独立自尊への意志
出典: フリー百科事典『ウィキペディア(Wikipedia)』 (2021/06/26 07:14 UTC 版)
退学後、維廉は独学と自主独立の生活を始める。『漢書』、『史記』から『資治通鑑』、仏経典から『閲微草堂筆記』、『文心彫龍』から『詩品』、『詞綜』など偏りなく様々なジャンルの本を読む。ロシア語の勉強も始める。定期的に読書会を開き、五四運動後の進歩主義の文学書籍の交換閲読を行う。
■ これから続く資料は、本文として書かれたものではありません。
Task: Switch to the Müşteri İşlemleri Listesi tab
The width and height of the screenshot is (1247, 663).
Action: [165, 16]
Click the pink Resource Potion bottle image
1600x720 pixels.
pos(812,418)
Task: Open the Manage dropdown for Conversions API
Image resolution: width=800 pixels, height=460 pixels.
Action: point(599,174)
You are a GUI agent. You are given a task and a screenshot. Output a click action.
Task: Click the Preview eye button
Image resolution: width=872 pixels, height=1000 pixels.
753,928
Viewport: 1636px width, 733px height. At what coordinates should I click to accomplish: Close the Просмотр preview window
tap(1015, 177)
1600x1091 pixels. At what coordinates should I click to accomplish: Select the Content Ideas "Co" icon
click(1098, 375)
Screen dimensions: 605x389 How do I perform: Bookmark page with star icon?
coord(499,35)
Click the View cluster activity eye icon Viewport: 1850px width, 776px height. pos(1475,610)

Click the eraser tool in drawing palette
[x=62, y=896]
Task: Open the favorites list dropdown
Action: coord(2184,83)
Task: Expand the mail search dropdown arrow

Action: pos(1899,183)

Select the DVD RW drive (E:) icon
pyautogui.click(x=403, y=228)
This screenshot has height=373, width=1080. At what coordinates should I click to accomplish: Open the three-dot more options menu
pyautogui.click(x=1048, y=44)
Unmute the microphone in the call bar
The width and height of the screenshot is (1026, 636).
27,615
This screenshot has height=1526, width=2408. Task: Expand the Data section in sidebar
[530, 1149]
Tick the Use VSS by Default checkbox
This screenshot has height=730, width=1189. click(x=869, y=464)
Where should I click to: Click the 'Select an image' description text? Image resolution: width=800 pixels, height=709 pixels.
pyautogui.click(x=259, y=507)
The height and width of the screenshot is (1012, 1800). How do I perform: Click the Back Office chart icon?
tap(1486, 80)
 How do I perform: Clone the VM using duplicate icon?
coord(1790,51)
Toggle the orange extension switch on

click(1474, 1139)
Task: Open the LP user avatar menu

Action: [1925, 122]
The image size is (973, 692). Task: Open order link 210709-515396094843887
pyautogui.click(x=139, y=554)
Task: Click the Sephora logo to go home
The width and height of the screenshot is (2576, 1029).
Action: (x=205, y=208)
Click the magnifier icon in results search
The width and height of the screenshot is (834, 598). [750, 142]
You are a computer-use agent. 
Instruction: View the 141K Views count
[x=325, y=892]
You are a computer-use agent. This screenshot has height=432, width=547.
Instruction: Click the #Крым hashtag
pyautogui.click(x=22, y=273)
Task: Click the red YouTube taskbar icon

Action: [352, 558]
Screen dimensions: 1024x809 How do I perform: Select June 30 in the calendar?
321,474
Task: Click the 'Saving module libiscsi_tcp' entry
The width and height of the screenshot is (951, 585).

維廉は、日本軍にまだ占領されていない北平で学問をしたいと叔父に言うが、許可をもらえず、半月以上軟禁状態となる。そんな中、友人と仮名郝赫で国事についての議論を書信で交わすが、満州国の書信検閲の警察官にブラックリストに乗せられたことを受け、怒りのあまり友人の孫廣益から十五元借り、その日の夜に北平行きの西行列車に乗る。北平での生活は貧苦を極まり、わずかな手持ち金で貧相な食事をしては街頭を流浪し、泥棒にも目をつけられていた。こうした中、街中で遠い親戚に遭遇した維廉は、知行補習学校に紹介されて三年生として転入。その親戚は瀋陽の家に手紙を送り、家から定期的に生活費が送られるようになった。この頃、同じ寝室の進歩主義の学生徐邁倫の勧めより社会科学系の入門書籍を読むようになる。また、アプトン・シンクレアの『石炭王』、『屠場』、『煤酒』を読み、初めて左傾文学作品に接触する。この時の国語教師は北大の学生で、維廉に『社会意識学大綱』を貸した。維廉はこの本に非常に興味があった。このように社会科学の書籍に強い関心を抱いていたものの、まだ批判能力が培われていなかったほか、『資本論』の内容を理解できなかったことを契機に社会科学の本を読むことを中断し、魯迅、巴金、茅盾、老舎、丁玲の著作を再び読み始める。巴金の『海底夢』と『死去の太陽』、『滅亡』などの小説は彼に不思議な感動を与える。巴金の激情的でロマンティックな精神は維廉の心を強く掴む。魯迅の小説はよく理解できなかったが、その文体に強く惹かれていた。1936年冬に一二・九運動が勃発し、多くの学生が抗日運動に参加する。芸文中学校は学生の遊説を防ぐために校門を閉鎖するが、維廉を含む何人かの学生たちは壁を密かに飛び越え、一二・九運動と一二・一六運動に参加する。学生運動を目の当たりにした袁犀は深く感銘を受け、後に書く長編小説『面紗』に彼の感受したものを反映する。